My few days in Calgary were spent writing, laughing, meeting new friends, and seeing some dear old ones. They were spent catching up, and looking forward.
On my last day there before heading to Banff (where my Dad lives, and my final destination) I spent some time with family I rarely get to see, and had the honour of snuggling the sweet little babe of my cousins. It was a moment I was dreading, but also looking forward to. I had no idea how I would react to holding another baby girl as I haven’t spent much time around kids since my Lilee passed. When I held Maddie, it was natural, and it was sad. There was so much love and happiness in those moments, her sweet little face so perfect. I thought of my girl and I gave miss Maddie a kiss. I’m thankful and a bit surprised that my mind didn’t instantly go to “why me, why Lil.” It did later that evening, wondering how this could have happened to my perfect little girl, but again, thankfully and surprisingly, those thoughts were easily pushed away.
I can not dwell on things I had no control over, but it’s so difficult to not have someone to blame. I understand why a lot of parents who have lost their child to a disease blame the doctors, nurses, grocery store clerk.. anyone they can find a way to justify in their minds. I get it. But it doesn’t help; at least it doesn’t help me. I don’t want to trade my heart heavy with pain and sadness for one filled with blame and anger. I just want to, eventually, fill my heart a little more with love.
The atmosphere of a small, but busy, town is contagious. As each moment passed, I felt the longing to live there draw me in more and more. The beauty is second to none, the people are relaxed, happy and the life is simple; I could use a little ‘simple’.
But the time came, as it always does, to leave. I sat in the Calgary airport for my last few moments of vacation, with an hours worth of sleep and a huge coffee. I sat back and watched as the world moved around me. People were arriving and departing, parents were yelling at their children, children were yelling at their parents. Friends were hugging goodbye, or hello, and couples were holding hands talking about their upcoming vacation. There were business men and women, relaxed vacationers, eager travelers, old people, young people, iPods, iPads, books and magazines. everyone was going somewhere, to do something, and I sat as a voyeur watching and wondering how all of their lives were unfolding. I consumed my mind with the happenings of others, to avoid the magnifying glass being flipped onto my own life.
The short flight ended, I was greeted by my mom, and came home to my sister and sister in law (and Kobe, a fat sausage of a dog) in my gorgeous little place.
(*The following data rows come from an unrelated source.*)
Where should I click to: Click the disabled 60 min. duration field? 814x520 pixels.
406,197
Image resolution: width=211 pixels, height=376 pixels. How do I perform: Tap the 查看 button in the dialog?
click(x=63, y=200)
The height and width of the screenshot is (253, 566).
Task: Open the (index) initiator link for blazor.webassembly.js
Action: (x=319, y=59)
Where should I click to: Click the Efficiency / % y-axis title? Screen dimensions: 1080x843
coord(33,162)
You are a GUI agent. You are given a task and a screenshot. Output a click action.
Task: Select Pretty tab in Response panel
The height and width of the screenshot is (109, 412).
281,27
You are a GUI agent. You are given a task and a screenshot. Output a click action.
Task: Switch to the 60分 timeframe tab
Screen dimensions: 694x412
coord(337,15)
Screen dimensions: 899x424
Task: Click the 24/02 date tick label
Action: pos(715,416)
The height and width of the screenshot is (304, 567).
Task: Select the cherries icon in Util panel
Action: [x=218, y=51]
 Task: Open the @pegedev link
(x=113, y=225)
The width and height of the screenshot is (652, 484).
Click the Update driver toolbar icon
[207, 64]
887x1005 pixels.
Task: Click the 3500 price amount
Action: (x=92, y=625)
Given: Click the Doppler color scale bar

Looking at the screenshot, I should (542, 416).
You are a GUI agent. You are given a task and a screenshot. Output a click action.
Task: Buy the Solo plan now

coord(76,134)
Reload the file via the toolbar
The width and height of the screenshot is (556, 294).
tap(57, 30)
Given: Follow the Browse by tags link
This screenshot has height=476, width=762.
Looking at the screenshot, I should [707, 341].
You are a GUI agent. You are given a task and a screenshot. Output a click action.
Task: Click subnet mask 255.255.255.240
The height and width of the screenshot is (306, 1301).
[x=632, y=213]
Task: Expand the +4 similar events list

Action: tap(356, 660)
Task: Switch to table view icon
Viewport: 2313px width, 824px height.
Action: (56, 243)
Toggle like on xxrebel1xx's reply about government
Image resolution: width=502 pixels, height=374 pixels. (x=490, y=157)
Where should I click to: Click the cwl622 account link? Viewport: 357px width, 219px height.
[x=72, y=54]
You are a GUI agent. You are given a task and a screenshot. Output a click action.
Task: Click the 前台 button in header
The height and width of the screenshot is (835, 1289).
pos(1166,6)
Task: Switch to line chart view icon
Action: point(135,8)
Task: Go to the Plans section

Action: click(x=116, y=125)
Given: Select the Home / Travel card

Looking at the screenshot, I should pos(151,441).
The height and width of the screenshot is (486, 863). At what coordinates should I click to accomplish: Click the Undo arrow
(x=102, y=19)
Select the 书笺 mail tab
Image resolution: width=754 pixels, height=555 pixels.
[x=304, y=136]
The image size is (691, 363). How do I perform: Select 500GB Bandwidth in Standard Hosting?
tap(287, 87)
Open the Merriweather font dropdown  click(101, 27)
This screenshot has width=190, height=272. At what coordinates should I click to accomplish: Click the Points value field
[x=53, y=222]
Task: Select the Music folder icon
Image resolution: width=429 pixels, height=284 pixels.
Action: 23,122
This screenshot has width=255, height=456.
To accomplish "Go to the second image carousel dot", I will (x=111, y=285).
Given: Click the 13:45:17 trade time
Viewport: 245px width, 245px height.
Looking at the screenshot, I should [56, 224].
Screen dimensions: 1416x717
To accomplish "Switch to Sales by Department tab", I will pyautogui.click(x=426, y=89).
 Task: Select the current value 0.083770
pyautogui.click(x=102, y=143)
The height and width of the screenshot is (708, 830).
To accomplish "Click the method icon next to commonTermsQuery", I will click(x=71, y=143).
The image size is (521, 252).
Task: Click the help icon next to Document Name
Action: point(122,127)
I was happy to be home, but even more happy that the day was to be spent wedding dress shopping for my big sister (it was an extremely successful day I might add). Although the visit was short, we fit in some sister time for the 3 of us (my sister-in-law too) that was so desperately needed.
Today, I start my shift, the end of being “off the grid” of sorts. I have officially started a new job that allows me to work from home, which gives me the excuse to create a routine for each day. It’s a small but necessary step in becoming a functioning human again (and also, I have to eat.)
It’s so hard to think it’s been so long, almost 8 months, and yet its only been 8 months. Every day without Lilee hurts, and yet I have to do this for the rest of my life?
My two best friends, Arianna, Kiley and I were talking the other day about how hard Kiley’s and my sister’s weddings will be for me. It all kind of sunk in that all the amazing days in my life to come, will also be some of the hardest, and no day will be pure and uncompromised happiness. Thinking of my girl fills my heart, but missing her breaks me. My life will always be a balance between love and brokenness.
It’s these realizations, It’s my job, it’s taking some steps forward that are beginning this shift. I may end up falling backward and having to start again, but for now I’m standing tall, chin up and embracing today just the way it is.